§ Task
Pull out every line of the listing below that contains the string "chevron", matching case exactly.

>>>>

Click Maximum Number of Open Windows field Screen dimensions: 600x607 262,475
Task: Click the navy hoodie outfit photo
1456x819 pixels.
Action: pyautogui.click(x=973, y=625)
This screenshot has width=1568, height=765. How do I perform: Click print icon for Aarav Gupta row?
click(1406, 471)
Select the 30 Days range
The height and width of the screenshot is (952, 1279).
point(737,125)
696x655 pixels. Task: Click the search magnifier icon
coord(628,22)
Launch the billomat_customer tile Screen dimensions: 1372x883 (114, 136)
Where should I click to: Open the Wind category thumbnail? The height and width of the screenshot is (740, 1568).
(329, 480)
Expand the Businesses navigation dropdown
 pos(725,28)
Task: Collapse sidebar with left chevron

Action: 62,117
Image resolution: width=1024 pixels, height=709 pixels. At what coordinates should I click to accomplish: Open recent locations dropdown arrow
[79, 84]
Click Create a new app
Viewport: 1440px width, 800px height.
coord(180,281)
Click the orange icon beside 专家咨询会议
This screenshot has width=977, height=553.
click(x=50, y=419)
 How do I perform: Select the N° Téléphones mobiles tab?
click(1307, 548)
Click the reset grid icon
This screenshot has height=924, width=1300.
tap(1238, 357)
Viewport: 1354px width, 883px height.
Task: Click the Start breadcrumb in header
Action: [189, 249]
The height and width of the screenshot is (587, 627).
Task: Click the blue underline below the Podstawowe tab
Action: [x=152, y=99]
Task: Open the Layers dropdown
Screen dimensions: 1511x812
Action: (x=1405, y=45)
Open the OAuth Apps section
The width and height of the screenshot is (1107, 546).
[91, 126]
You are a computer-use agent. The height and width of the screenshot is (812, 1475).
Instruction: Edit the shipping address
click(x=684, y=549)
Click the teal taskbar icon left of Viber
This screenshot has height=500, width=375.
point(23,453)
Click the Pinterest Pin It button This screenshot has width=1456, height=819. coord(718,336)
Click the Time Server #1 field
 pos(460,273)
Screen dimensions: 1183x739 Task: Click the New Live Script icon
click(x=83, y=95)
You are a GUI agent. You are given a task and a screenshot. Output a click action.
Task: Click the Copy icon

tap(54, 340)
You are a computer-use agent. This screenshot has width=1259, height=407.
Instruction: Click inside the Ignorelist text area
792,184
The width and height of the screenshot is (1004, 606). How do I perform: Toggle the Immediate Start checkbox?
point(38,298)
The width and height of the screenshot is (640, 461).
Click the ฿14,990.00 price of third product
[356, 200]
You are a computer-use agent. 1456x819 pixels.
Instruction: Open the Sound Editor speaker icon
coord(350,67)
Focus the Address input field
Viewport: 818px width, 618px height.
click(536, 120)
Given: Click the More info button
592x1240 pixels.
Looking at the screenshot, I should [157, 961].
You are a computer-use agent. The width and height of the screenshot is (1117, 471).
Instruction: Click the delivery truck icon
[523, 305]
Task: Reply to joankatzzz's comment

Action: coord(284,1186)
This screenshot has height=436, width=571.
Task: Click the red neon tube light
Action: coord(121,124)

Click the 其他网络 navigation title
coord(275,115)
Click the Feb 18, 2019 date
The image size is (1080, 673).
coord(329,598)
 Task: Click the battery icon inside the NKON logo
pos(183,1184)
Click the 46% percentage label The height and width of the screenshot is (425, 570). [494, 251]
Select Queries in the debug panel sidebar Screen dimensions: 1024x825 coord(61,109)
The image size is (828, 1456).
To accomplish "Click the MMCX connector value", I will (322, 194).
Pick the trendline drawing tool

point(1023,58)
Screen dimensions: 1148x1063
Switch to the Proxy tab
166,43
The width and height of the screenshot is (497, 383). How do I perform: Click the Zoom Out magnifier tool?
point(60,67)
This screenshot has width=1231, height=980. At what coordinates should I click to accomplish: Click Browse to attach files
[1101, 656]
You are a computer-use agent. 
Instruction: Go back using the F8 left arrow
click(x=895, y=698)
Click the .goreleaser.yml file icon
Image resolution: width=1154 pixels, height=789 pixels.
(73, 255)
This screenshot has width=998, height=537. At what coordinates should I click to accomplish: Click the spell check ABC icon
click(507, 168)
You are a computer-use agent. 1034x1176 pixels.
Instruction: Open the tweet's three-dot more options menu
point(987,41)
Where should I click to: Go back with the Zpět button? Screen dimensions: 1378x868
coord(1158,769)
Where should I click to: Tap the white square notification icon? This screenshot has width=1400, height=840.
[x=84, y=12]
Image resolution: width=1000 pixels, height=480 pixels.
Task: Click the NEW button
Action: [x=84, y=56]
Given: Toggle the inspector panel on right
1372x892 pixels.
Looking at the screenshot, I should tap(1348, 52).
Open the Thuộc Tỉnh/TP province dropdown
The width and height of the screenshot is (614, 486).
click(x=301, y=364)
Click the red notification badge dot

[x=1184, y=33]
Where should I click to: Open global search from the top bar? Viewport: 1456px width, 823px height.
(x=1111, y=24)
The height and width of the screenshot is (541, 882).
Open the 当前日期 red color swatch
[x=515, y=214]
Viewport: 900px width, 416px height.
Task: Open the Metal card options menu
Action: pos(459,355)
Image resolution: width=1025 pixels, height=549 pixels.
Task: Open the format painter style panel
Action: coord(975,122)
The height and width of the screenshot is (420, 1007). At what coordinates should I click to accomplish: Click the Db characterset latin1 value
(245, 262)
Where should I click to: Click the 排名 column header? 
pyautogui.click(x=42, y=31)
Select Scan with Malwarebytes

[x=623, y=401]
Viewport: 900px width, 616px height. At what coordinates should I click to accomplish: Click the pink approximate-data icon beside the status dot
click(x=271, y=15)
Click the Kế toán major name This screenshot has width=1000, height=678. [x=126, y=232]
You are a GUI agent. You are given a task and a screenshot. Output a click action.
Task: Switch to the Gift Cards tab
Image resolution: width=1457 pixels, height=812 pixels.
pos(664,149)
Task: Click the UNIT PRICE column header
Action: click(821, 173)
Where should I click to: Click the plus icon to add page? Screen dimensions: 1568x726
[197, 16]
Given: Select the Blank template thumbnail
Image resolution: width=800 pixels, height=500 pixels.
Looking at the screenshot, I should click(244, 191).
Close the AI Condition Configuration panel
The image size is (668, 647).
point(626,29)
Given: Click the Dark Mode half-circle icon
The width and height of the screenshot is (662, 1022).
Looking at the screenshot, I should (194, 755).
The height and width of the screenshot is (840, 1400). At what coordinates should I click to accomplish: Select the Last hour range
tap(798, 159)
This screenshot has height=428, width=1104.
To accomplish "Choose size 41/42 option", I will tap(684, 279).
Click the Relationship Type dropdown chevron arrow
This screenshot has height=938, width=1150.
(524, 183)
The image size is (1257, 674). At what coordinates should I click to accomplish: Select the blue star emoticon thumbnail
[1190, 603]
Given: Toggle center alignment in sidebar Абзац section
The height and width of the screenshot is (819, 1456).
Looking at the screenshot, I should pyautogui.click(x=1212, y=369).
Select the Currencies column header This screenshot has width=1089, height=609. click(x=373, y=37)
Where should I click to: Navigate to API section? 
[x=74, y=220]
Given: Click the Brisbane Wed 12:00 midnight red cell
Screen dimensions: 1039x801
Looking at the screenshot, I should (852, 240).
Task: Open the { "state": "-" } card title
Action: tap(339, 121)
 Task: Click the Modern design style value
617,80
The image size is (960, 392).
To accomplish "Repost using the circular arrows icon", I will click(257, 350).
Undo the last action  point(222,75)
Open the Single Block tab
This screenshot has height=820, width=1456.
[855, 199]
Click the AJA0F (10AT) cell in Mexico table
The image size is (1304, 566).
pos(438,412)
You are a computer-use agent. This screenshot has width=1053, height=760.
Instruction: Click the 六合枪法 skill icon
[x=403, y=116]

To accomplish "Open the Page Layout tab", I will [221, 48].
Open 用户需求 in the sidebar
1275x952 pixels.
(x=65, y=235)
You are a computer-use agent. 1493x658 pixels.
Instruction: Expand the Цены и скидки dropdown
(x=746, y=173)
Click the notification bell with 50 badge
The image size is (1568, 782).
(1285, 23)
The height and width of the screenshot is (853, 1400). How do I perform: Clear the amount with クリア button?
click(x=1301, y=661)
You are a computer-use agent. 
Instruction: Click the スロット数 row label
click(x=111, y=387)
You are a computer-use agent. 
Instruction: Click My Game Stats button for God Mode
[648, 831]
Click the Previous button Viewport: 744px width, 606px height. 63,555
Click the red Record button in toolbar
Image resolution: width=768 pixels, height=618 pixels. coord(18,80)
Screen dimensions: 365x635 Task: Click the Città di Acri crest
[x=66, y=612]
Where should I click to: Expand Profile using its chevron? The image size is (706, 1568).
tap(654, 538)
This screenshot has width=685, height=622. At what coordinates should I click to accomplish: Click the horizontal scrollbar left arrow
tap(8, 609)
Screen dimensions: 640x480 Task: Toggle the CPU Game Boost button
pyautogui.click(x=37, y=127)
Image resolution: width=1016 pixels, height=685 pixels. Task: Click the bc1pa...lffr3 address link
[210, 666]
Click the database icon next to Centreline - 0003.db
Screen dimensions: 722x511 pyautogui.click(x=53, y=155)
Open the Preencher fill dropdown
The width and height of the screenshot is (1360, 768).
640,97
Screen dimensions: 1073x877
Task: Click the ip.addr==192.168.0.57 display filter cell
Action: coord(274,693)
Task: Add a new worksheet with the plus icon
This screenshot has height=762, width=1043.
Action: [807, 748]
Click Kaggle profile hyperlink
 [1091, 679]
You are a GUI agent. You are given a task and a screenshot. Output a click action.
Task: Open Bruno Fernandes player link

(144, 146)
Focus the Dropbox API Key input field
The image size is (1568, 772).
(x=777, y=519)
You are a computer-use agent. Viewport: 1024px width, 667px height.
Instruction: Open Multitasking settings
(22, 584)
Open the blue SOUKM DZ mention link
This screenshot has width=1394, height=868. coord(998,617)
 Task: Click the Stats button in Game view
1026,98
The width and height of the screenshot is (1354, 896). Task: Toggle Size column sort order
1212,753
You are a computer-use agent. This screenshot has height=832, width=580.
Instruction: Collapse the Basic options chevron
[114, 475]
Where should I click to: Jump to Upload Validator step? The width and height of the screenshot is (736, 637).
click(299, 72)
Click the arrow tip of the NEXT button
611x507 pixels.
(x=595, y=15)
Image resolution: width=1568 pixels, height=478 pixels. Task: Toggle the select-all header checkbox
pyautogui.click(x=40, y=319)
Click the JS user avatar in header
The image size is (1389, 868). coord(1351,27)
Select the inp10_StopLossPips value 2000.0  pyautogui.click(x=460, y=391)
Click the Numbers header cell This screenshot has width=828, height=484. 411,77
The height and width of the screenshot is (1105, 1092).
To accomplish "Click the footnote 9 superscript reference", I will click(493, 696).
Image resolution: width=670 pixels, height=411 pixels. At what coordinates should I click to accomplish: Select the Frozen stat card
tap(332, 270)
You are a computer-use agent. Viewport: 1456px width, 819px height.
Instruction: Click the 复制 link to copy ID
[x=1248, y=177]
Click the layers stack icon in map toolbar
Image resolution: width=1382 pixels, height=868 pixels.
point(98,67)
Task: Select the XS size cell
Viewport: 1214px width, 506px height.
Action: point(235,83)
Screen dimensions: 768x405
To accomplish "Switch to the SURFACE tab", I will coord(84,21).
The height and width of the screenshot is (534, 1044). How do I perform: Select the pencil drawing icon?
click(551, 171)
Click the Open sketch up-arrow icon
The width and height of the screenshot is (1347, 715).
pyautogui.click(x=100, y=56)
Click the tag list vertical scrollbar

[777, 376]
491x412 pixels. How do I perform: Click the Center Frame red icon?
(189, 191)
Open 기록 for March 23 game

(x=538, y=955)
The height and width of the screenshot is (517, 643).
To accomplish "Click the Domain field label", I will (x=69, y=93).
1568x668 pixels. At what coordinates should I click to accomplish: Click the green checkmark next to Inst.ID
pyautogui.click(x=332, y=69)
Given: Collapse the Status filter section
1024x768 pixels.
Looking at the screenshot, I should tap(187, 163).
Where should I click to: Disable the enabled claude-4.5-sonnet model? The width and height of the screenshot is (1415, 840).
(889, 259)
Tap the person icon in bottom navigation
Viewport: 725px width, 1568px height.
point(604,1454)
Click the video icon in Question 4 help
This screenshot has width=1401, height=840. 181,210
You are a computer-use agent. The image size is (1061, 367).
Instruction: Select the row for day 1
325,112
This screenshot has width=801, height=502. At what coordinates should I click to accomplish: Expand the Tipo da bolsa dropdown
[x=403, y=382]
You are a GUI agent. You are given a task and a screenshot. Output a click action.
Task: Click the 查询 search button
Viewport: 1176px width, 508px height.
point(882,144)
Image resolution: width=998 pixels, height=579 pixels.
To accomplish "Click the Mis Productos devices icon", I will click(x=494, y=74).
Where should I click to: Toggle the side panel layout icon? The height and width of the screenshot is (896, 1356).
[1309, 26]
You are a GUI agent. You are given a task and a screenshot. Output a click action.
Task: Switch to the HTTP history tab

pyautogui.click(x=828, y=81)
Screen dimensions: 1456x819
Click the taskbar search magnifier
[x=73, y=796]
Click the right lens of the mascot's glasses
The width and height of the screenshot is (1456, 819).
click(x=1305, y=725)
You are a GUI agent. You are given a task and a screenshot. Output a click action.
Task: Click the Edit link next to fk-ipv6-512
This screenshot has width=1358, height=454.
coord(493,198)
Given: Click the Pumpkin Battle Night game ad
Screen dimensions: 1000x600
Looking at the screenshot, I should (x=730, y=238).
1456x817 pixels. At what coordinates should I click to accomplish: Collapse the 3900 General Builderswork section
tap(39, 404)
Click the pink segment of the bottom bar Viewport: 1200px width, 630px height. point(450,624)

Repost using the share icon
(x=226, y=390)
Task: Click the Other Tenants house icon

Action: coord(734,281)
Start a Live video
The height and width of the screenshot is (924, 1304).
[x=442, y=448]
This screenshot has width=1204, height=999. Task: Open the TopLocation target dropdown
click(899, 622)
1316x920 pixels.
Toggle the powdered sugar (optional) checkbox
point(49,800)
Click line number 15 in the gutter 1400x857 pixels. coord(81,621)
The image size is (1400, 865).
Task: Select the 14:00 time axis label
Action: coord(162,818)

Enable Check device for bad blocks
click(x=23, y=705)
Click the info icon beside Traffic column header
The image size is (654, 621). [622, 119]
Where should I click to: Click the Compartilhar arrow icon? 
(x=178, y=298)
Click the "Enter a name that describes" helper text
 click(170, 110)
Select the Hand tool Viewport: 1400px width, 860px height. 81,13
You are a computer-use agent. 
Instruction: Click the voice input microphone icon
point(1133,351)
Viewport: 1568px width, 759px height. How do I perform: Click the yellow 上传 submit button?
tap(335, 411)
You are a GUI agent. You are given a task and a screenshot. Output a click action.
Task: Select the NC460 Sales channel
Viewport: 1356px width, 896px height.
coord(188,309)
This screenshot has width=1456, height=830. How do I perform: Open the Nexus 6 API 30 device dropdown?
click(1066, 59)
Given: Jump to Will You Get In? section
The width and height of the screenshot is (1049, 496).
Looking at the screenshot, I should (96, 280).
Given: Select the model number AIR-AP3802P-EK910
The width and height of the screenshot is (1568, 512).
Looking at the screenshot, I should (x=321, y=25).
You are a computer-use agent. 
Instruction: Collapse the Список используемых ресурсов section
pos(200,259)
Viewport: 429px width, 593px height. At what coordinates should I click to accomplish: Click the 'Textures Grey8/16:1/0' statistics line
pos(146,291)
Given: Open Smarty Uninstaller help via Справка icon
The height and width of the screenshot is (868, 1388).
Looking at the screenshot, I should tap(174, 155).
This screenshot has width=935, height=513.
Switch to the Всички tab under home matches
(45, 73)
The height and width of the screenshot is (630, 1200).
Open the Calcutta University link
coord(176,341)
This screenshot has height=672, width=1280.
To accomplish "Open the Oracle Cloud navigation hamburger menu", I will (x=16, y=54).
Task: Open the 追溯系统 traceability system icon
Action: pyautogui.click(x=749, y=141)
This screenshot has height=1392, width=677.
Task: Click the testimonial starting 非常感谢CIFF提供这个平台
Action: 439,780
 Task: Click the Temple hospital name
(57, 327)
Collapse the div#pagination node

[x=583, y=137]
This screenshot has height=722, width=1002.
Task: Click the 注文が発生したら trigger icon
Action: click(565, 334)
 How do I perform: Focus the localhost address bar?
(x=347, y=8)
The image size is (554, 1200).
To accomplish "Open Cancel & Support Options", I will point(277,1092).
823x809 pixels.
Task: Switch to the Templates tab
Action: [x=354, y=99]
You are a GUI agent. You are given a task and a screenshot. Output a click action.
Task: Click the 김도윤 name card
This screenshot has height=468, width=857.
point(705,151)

<<<<

§ Response to the exercise
Task: Collapse sidebar with left chevron
Click the Relationship Type dropdown chevron arrow
Where should I click to: Expand Profile using its chevron? The image size is (706, 1568).
Instruction: Collapse the Basic options chevron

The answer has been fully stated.